Credit growth in the UAE is expected to slow slightly from last year’s 7% due to high borrowing costs and a slowdown in the non-oil sector, Managing Director and Sector Lead for Financial Institutions in EMEA and Global Head of Islamic Finance Mohamed Damak said. However, retail borrowing will remain strong since “banks will want to continue to expand this profitable sector,” he noted. Banks in the UAE maintain high liquidity, with a fifth of the balance sheet in pure liquidity — cash and money market instruments — supported by strong customer deposits and limited reliance on external funding.
Red Sea disruption impact: The current disruptions in the Red Sea are viewed as manageable for rated oil and gas issuers for the time being given that the majority of hydrocarbon exports from the GCC are directed towards Asia, according to Oueidat. A complete or partial closure or disruption of the Strait of Hormuz is seen as posing a significantly greater risk.
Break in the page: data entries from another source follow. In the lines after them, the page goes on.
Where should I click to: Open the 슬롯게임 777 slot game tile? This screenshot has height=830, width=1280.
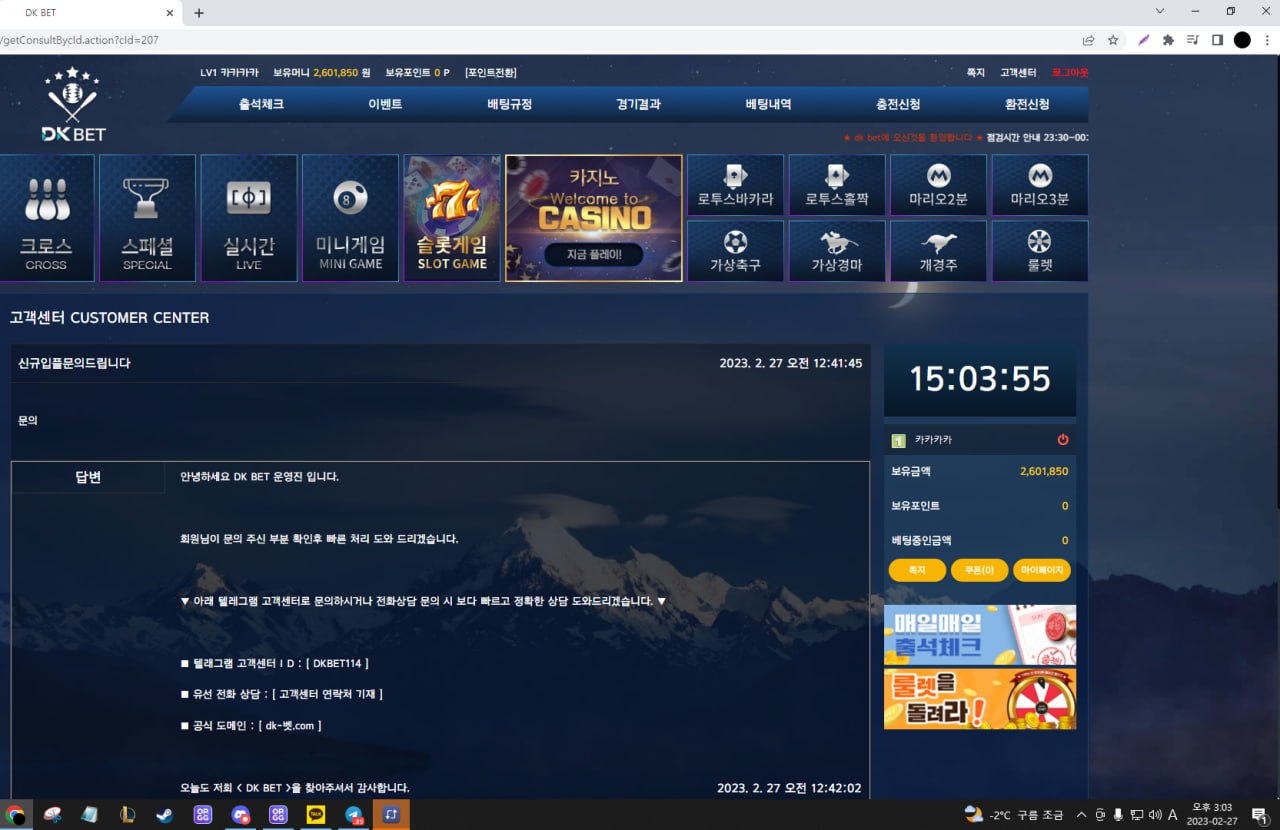(452, 218)
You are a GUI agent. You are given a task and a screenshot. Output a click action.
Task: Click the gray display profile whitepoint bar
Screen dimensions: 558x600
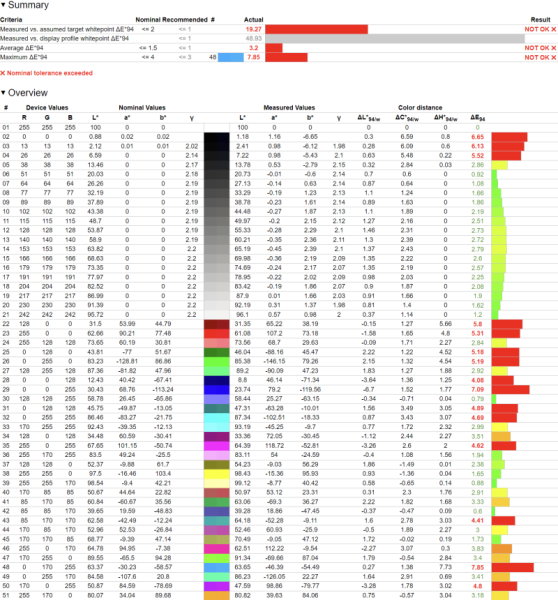click(x=395, y=39)
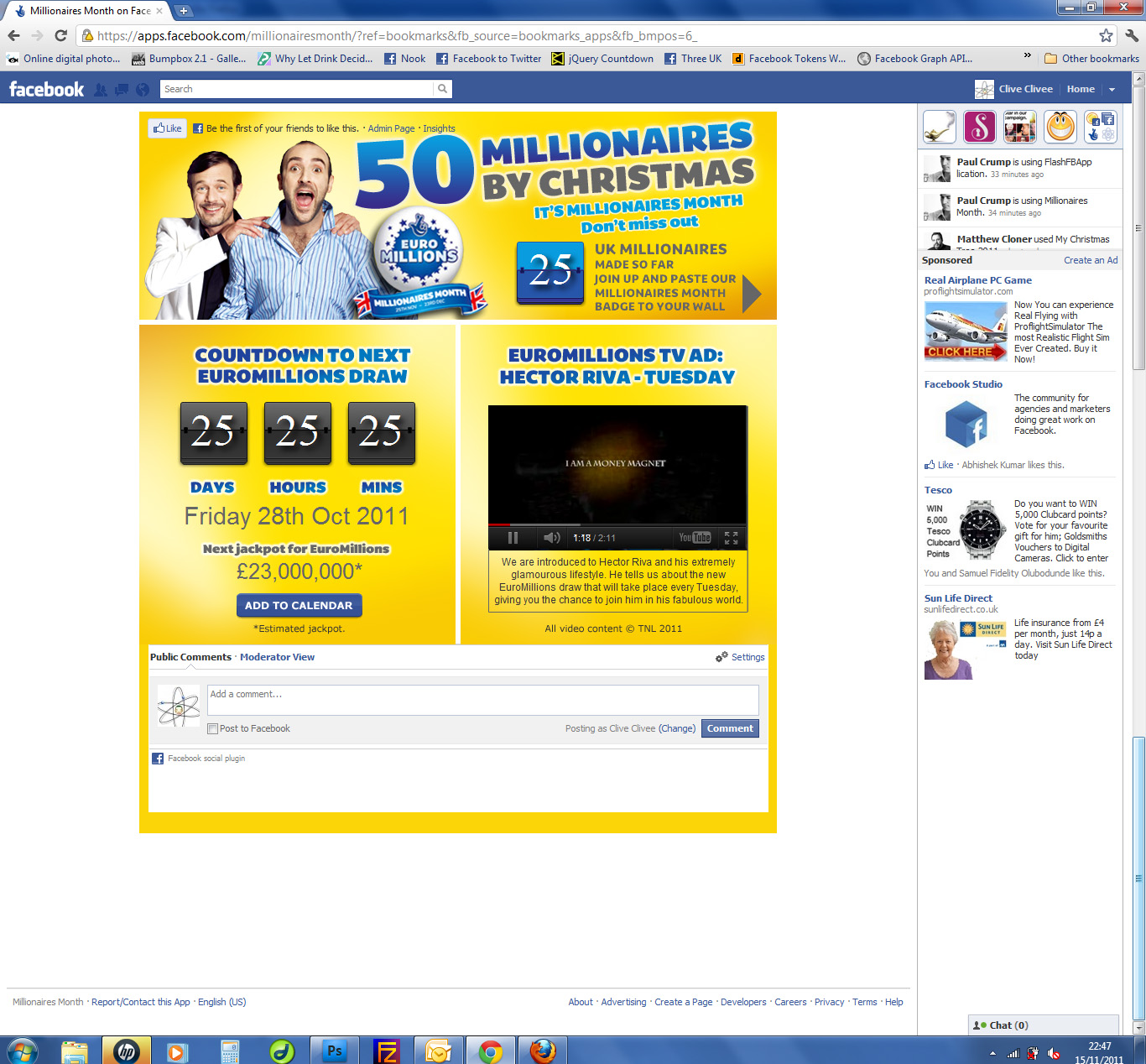Mute the video volume
The height and width of the screenshot is (1064, 1146).
pyautogui.click(x=551, y=538)
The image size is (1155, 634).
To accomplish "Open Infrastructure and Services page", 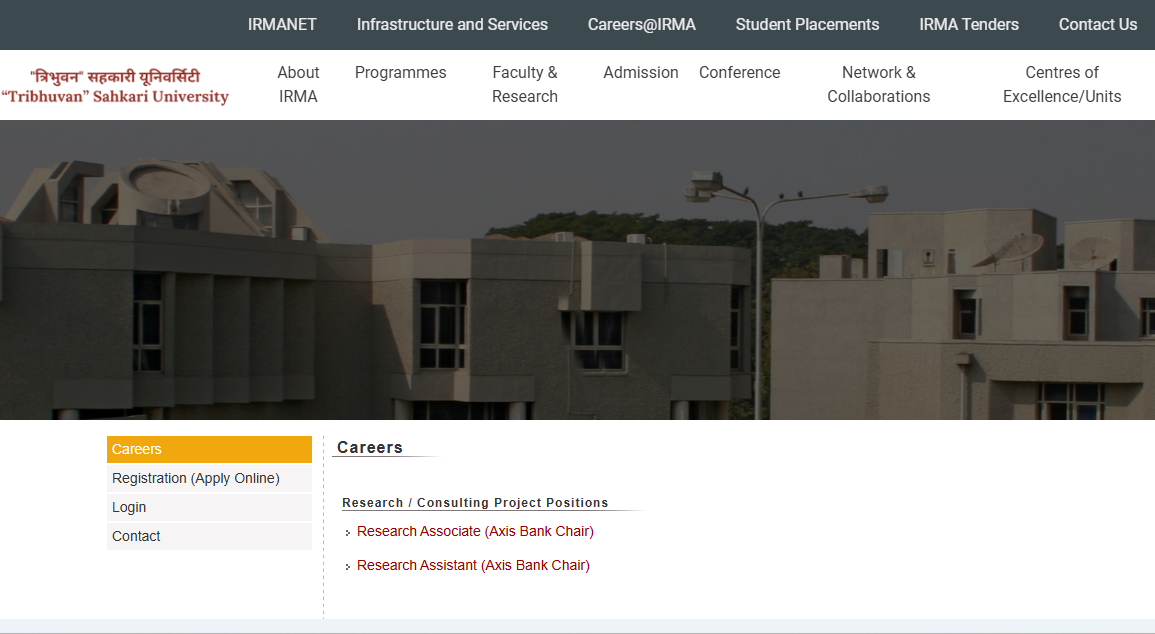I will coord(452,25).
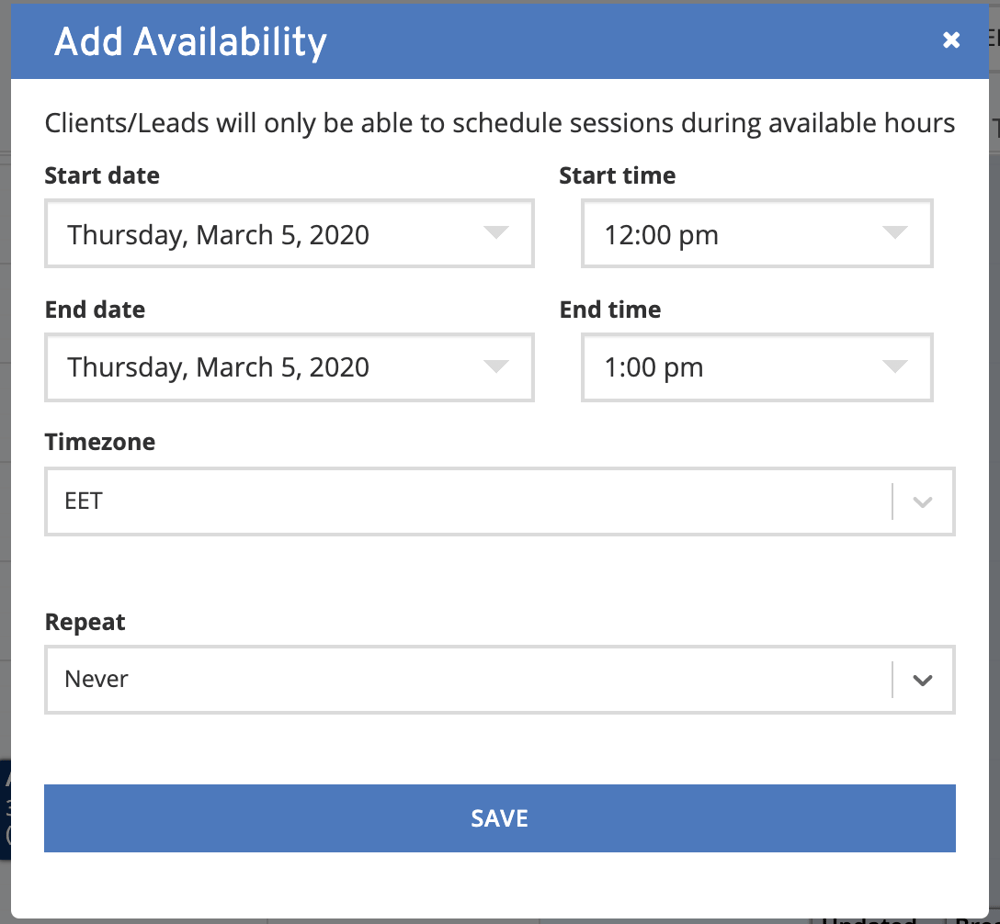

Dubai real estate market: Ratings in Dubai’s real estate sector have rebounded to pre-covid levels, with some developers surpassing those levels, Lescova said. The improved performance comes on the back of strong international demand, a supportive macro environment, and favorable oil prices, as well as Dubai government initiatives to drive population growth (including wider visa issuances), innovation support, and improved regulations. However, risks of a cyclical slowdown have increased due to a surge in new project launches since 2021 that have pushed prices past their peak in 2014, potentially leading to a gradual slowdown in price increases and a mild price correction in the future for which developers are well-positioned.